The Panel finds that Respondent has no rights or legitimate interests in respect of the disputed domain name; thus, Policy ¶ 4(a)(ii) has been satisfied.
Registration and Use in Bad Faith
Respondent registered and used the disputed domain name, which is confusingly similar to Complainant’s mark and domain name, to redirect Internet users to its own commercial pornographic website. This demonstrates bad faith pursuant to Policy ¶ 4(b)(iv). See Drs. Foster & Smith, Inc. v. Lalli, FA 95284 (Nat. Arb. Forum Aug. 21, 2000) (finding bad faith where the Respondent directed Internet users seeking the Complainant’s site to its own website for commercial gain); see also Reuters Ltd. v. Global Net 2000, Inc., D2000-0441 (WIPO July 13, 2000) (finding bad faith where the Respondent attracted users to a website sponsored by the Respondent and created confusion with the Complainant’s mark as to the source, sponsorship, or affiliation of that website).

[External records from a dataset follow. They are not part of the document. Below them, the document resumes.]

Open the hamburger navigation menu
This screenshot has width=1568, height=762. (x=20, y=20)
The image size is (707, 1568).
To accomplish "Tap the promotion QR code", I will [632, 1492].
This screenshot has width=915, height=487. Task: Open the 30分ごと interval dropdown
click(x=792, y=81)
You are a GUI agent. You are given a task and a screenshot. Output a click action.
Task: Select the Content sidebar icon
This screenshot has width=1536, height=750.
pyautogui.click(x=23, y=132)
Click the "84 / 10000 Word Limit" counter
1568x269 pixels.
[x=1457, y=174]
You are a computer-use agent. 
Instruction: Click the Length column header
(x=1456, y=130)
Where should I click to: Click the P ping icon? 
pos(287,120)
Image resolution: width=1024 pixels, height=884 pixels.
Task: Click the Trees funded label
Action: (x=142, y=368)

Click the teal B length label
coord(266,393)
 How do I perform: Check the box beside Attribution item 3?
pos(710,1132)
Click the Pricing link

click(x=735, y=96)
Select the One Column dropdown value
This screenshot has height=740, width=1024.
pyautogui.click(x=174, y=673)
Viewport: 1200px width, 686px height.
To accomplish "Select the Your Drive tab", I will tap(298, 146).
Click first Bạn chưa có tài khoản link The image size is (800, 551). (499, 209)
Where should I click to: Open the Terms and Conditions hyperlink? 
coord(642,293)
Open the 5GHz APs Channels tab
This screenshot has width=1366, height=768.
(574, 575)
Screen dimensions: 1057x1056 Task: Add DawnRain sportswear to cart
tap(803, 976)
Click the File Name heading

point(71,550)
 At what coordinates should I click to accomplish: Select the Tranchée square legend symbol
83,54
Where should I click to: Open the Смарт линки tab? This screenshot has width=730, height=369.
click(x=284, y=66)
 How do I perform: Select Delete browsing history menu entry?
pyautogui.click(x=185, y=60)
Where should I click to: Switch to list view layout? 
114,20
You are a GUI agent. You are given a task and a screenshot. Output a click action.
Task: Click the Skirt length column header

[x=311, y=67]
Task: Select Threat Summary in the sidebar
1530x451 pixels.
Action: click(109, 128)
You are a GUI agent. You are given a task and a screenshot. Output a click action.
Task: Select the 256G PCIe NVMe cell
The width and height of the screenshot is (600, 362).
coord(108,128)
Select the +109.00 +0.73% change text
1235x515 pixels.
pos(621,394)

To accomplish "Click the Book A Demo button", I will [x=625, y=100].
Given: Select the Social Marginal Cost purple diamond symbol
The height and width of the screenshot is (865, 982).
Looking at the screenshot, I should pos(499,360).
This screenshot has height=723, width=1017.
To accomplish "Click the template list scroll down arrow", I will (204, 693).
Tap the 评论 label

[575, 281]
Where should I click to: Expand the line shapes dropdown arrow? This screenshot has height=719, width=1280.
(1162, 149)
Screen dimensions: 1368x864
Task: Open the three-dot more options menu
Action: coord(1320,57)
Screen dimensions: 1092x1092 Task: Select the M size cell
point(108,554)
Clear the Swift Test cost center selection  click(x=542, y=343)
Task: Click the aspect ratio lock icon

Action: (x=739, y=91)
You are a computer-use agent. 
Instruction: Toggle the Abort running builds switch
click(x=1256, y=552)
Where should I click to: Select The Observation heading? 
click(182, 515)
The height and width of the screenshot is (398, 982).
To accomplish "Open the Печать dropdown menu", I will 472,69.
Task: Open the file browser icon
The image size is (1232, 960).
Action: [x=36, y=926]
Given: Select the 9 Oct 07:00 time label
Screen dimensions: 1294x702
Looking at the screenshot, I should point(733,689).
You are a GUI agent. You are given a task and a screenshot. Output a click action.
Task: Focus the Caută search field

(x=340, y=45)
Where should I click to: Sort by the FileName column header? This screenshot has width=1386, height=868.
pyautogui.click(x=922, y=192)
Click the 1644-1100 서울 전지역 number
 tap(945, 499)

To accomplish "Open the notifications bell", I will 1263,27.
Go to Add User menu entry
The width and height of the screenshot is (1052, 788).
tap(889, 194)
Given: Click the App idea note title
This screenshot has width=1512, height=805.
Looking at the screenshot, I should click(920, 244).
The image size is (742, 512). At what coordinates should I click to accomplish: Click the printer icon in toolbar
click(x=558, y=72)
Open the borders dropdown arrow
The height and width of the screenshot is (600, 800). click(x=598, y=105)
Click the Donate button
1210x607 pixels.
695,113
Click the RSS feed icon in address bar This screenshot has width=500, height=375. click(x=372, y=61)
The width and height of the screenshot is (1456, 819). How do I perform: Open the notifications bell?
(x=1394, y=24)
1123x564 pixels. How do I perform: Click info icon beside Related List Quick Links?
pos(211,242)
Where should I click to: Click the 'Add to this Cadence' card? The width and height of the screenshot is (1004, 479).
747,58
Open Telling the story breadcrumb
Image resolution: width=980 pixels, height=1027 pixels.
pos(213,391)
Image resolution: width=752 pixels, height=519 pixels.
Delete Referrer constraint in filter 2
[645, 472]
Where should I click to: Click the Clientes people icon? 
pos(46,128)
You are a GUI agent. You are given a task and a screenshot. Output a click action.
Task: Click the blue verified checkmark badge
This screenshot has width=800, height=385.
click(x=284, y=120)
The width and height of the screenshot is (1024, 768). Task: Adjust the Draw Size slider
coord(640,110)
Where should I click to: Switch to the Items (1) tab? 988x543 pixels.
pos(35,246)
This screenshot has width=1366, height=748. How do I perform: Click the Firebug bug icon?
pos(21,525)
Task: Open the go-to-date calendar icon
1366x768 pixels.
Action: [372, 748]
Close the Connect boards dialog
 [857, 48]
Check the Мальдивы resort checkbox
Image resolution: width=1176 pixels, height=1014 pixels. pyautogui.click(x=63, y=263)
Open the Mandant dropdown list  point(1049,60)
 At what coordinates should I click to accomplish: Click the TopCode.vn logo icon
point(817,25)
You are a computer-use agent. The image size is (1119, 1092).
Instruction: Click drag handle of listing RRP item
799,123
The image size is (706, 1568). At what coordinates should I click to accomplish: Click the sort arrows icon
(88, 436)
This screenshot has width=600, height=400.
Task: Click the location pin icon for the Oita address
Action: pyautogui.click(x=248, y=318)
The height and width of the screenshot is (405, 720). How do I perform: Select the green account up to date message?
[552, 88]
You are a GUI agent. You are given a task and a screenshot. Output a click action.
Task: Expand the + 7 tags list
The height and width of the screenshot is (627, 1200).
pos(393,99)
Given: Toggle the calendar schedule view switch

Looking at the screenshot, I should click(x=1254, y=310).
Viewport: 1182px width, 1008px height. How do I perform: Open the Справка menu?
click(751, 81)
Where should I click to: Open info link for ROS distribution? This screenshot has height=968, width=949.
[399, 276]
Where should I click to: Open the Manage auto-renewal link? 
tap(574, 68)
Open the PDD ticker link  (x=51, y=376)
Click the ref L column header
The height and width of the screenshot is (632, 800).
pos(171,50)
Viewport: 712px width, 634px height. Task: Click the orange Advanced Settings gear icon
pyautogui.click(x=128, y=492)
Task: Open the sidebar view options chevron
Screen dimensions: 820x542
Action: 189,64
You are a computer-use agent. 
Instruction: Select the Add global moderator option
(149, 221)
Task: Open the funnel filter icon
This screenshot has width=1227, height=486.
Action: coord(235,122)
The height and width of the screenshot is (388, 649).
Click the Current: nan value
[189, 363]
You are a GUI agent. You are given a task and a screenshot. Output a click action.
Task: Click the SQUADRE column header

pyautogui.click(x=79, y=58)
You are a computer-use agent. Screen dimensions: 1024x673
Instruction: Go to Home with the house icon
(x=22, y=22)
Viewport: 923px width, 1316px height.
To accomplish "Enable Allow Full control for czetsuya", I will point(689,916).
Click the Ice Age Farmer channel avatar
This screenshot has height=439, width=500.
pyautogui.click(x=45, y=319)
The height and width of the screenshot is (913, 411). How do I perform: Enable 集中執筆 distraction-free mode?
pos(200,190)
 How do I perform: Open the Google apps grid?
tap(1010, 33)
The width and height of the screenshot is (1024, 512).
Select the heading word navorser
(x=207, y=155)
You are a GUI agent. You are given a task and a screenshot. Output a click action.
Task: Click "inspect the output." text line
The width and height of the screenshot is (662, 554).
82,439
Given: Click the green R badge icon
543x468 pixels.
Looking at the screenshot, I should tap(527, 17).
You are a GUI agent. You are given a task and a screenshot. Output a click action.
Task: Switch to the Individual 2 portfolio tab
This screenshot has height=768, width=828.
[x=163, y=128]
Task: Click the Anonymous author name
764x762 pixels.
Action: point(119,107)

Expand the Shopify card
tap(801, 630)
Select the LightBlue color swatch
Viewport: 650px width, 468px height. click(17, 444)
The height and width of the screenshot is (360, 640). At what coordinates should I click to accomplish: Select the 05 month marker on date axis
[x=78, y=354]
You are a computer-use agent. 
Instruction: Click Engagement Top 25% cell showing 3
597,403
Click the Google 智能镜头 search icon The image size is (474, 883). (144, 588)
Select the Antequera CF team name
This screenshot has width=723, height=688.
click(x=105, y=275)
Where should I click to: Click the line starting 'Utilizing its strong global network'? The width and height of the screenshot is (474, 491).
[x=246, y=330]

Complainant is a well-known company in the children’s toy industry. By associating pornography with a confusingly similar variation of Complainant’s mark, Respondent is tarnishing the image and goodwill associated with the mark. Such behavior evidences bad faith under the Policy. See MatchNet plc. v. MAC Trading, supra (finding that the association of a confusingly similar domain name with a pornographic website can constitute bad faith); see also Brown & Bigelow, Inc. v. Rodela, supra (use of another's well-known mark to provide a link to a pornographic site is evidence of bad faith registration and use).
The Panel finds that Policy ¶ 4(a)(iii) has been satisfied.
Having established all three elements required under the ICANN Policy, the Panel concludes that the requested relief should be hereby granted.
Accordingly, it is Ordered that the <shopmatel.com> domain name be transferred from Respondent to Complainant.